Member of the South Australian Legislative Council
- In office 18 March 2006 – 15 March 2014
- Preceded by: Terry Cameron
- Succeeded by: Andrew McLachlan

Personal details
- Born: Ann Marie Bressington 12 September 1955 (age 70) Toowoomba, Queensland, Australia
- Party: Independent
- Children: 5
- Education: Mater Dei College, Toowoomba
- Occupation: Chief executive officer (Drug Beat South Australia)
- Profession: Advocate Politician

= Ann Bressington =

Australian politician

Ann Marie Bressington (born 12 September 1955) is an Australian politician. She was elected to the South Australian Legislative Council at the 2006 South Australian election as Nick Xenophon's running mate on his Independent No Pokies ticket. Her election was a surprise as it was not expected that two people on the ticket would be elected.

==Political career==
Bressington was the Founder and CEO of DrugBeat South Australia, a drug treatment and rehabilitation centre. DrugBeat was founded after the 1998 death of her 22-year-old daughter, Shay-Louise, from a heroin overdose two days before moving to Adelaide for treatment. Bressington resigned from DrugBeat following her election to the Legislative Council, in order to avoid any potential conflict of interest over DrugBeat funding.

After her election to the South Australian Legislative Council, in early 2006, Bressington introduced legislation to State Parliament that would make the sale of "drug taking equipment" illegal, Definitions of drug-using paraphernalia (pipes, bongs, waterpipes and cocaine kits) were prescribed in her bill. It was subsequently reintroduced in 2008 and, receiving majority support in both the Legislative Council and the House of Assembly, was enacted shortly after.
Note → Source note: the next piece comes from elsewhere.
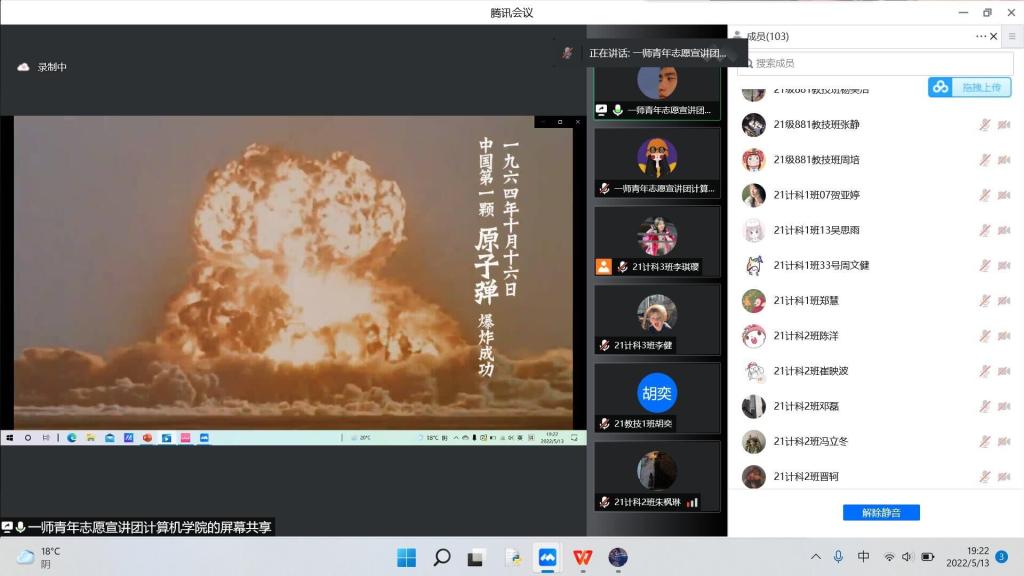
Task: Toggle camera icon for 21级881教技班周培
Action: [x=1004, y=160]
In August 2006, Bressington announced that she would introduce a bill into Parliament which, if passed, would enforce random twice-annual drug tests of every South Australian school student from Year 8 to Year 12. The draft was amended after a consultation process involving students, parents, teachers and other politicians. When introducing her bill, Bressington warned parents to "watch closely who opposes the measure ... it will be an indication of who is soft on drugs". Dr David Caldicott, a toxicologist and research fellow of the Royal Adelaide Hospital's Emergency and Trauma Department, slammed the proposed bill as "ludicrous" and the South Australian branch of the Australian Education Union stated its opposition to the bill. However, Bressington claimed the response from parents has been "overwhelmingly positive and supportive". The bill was not passed.

On 30 August 2006, Bressington discussed the possibility of introducing a bill to raise the legal drinking age in South Australia from 18 to 21. That bill was never introduced.

After Xenophon resigned from state parliament to pursue election federal parliament, Bressington lashed out at him during the joint sitting to appoint his replacement, questioning his integrity and suitability for federal parliament. Bressington claimed Xenophon demanded she contribute $50,000 towards his campaign expenses (for which Bressington had to take out a loan) and had mismanaged campaign funds. She implied that he had made requests to State Treasury for illegal funding and said that he ignored her once she entered parliament. Xenophon denied the claims. Bressington also questioned why Xenophon had avoided the media scrutiny that other politicians are subjected to, alleging that many of his core 'anti-politician' promises warranted further investigation.

In October 2013, Bressington announced that she would be sponsoring the registration of Katter's Australian Party for the 2014 state election, at which it received a 0.1 percent upper house vote. Bressington did not re-contest her seat at the 2014 state election.